It would take more than both my hands to count how many times my breath has sucked in with recognition and awe at words penned by the soulful poet, Mary Oliver. This week was no exception, as I opened my inbox to find these golden words sent to a group of us from a friend:

Moments

There are moments that cry out to be fulfilled.

Like, telling someone you love them.

Or giving your money away, all of it.

Your heart is beating, isn’t it?

You’re not in chains, are you?

There is nothing more pathetic than caution

When headlong might save a life,

Even, possibly, your own.

– Mary Oliver.

YOU’RE NOT IN CHAINS, ARE YOU?

Oh, Lord, that resonated.

Thanks to complex discussions with corporate accountants, some ‘no’s I wasn’t expecting and the great entrepreneurial mystery of WHERE IS THE MONEY GOING TO COME FROM?, it’s been a week full of internal battle where I’ve felt everything BUT free.
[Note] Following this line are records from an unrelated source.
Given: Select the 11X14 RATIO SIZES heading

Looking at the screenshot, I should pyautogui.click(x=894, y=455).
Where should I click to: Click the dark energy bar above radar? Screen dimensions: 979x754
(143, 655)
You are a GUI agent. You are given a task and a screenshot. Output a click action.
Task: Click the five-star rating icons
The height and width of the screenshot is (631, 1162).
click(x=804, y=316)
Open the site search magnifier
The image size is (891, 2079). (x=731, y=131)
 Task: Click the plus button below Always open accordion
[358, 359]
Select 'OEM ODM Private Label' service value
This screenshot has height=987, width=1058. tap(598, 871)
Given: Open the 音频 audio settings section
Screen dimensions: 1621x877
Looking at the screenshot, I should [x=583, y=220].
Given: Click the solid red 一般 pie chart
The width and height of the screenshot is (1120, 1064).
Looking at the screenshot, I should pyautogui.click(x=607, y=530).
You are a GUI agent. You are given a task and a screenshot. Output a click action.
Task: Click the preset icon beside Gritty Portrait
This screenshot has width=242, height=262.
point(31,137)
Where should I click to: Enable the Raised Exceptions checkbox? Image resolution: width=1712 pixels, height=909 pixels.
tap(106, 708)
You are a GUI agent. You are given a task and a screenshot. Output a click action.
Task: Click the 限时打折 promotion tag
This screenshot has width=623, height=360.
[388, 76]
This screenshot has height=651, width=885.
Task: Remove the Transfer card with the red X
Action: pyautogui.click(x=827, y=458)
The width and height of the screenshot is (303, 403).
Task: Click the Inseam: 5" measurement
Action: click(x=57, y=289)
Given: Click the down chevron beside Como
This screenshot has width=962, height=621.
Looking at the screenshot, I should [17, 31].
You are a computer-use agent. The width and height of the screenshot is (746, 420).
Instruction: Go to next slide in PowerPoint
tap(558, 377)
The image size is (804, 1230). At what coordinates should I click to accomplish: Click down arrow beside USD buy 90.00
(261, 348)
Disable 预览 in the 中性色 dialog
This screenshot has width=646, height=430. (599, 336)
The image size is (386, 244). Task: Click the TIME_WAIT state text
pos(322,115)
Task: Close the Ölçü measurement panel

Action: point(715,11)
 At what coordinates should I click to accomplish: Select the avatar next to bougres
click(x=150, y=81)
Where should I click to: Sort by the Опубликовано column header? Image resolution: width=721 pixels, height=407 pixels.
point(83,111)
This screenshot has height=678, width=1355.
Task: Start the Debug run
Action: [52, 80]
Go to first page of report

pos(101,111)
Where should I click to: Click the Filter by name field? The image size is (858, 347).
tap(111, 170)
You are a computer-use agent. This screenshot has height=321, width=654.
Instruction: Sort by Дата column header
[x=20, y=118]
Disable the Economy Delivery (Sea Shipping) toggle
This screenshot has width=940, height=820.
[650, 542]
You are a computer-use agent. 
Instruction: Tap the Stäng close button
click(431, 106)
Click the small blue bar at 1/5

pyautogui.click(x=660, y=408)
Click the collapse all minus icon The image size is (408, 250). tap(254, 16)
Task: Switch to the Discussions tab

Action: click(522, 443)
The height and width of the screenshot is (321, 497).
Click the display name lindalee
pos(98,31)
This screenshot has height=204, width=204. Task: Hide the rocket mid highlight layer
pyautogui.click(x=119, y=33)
I thankfully now associate any battle of this kind as a barometer of how close I am to some sort of personal change or definitive action. The forces of Ye Olde Thoughts gather in well-practiced formation to set, aim and fire strategically at any intruder (especially if that intruder is a new thought, a different thought, or at all compassionate). Set to a soundtrack that sounds an awful lot like Red & Black from Les Miserables, both sides state their cases with conviction in alternating tenor and baritone.

Yes, my conscience sometimes sounds like Colm Wilkinson as Jean Valjean.

But, what I felt from this poem, and also from listening to the still, small voice within (which is associated with no character of any kind, but one I recognize as the voice of my soul), is the freedom that comes with going for it, whatever ‘it’ is, no matter what the outcome.

When this ‘spiritual warfare’ arises (and I will remind both you and I that it is an automatic and naturally human byproduct of any pursuit the heart is involved in), I often find poetry and music to be a place of retreat and alchemical processing.

I enter poems or songs like rooms, close the door, and let them have their way with me.

For anyone struggling with any major upheaval or unsettling unknown, consider entering a poem as your creative prescription. It’ll help in mining a possible solution from the soul and not the head, cause, if your head’s anything like mine, the lads from either side can sing dramatically at one another for hours.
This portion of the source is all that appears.